というか、この頃は名曲ぞろいで、ぐいぐい引き込まれます。
むしろ、曲によっては、普及版よりも荒々しさが感じられて好きかも知れません。
エコー深めで、かつ録音レベルも高めです。
などと書きましたが、実はそれほど真剣に二つのバージョンを聴き比べたわけではありません。
そもそも、Carascoの音源については、混乱するようなクレジットが多いのです。
Stiffでの出世作となったシングル、"Buena"は、同曲を最初に収録したアルバム、"Tales From The Crypt"のCDのライナーによれば、79年にオースチンで録音されたということになっています。
しかも、この時のセッションでは、ベースはSpeedy Sparksと記載されています。
(Crownsのベーシストは、Brad Kizerという人で、CDライナーによれば、収録曲の約半分がSparksのプレイで、残りがKizerとなっています。)
しかし、オフィシャル・サイトでは、同アルバムはニューヨーク州ニューヨーク録音と記載されています。
私は、オフィシャル・サイトの記述にいくつかの誤り(矛盾?)を見つけましたので、根拠は薄いですが、具体的な記述をしているCDライナーの方が、より信憑性があるのではと思っています。
(しかし、確証はありません。
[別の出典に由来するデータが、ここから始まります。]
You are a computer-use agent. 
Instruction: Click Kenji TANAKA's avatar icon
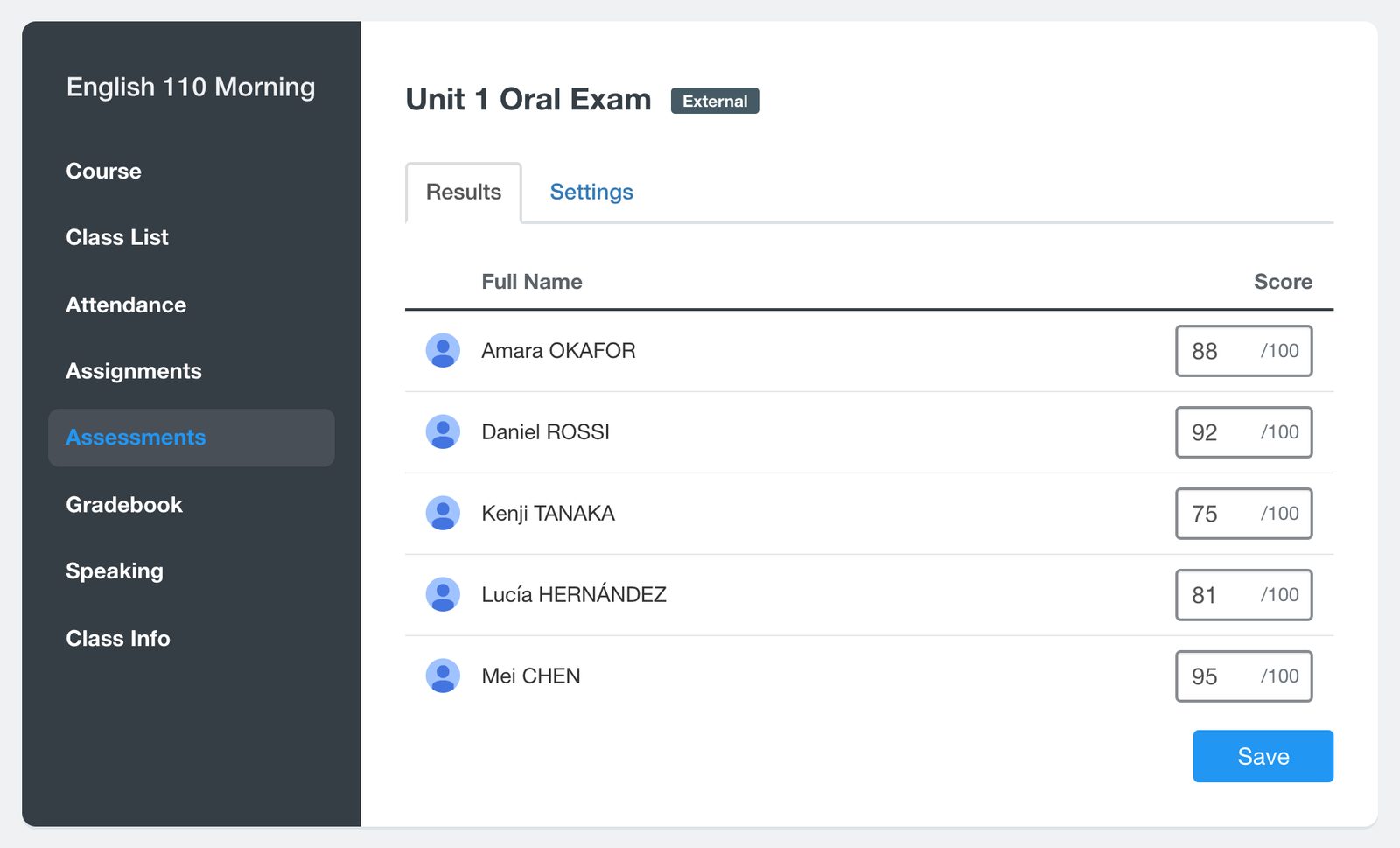(443, 513)
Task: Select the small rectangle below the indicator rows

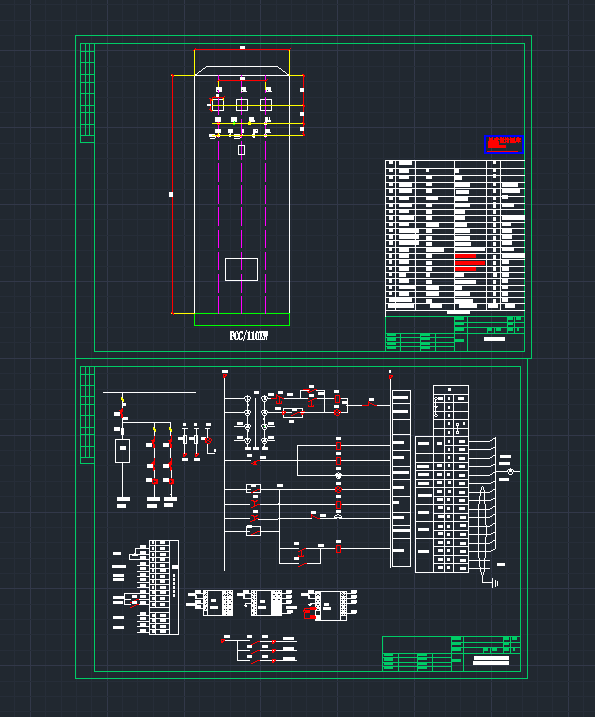Action: pyautogui.click(x=241, y=150)
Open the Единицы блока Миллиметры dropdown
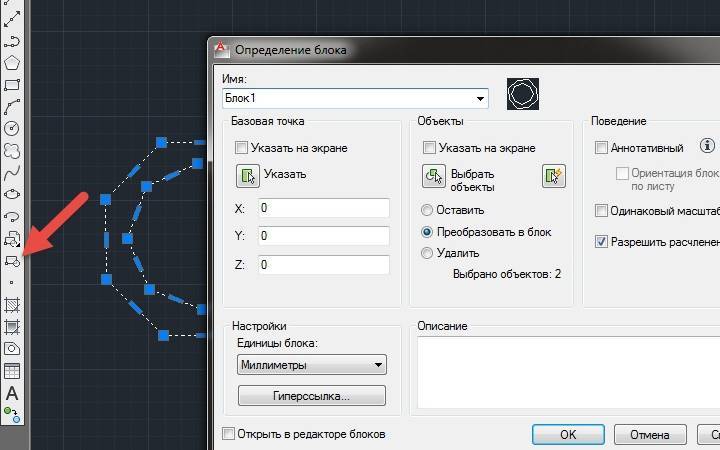Image resolution: width=720 pixels, height=450 pixels. (x=312, y=365)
)
そこで考えたのが、次のような推測です。
Stiff盤のLP、"Joe King Carrasco & the Crowns"は、80年ニューヨーク録音となっています。
このアルバムには、"Buena"を含む、"Tales From The Crypt"とかぶる曲が7曲も収録されています。
これら7曲は、普通なら、前年に録音したものをそのまま再録するのでしょうが、あるいは、ベーシストを全面的にBrad Kizerとしたうえで、新たにニューヨークで録音し直したのかも知れません。
ここで忘れてならないのは、本盤は同じ州でも、わざわざブロンクス録音だとしていることです。
何か色々と面倒ですねえ。
そして、これら一連のことが、混乱に拍車をかける元ととなった、というのはいかがでしようか。
まあ、相手はテキサスですので、細かいことは言ってもしようがない気はします。
聴き手側も、とことんは追及せず(疲れるので)、大らかな気持ちで、とにかく楽しみましょう。
Johnny Perezは、私の手元にあるLPでは、85年の"Bordertown"までは名前を見つけることが出来ます。
"Bordertown"のLPでは、一部の曲のプロデューサー、コンポーザーとしてクレジットされています。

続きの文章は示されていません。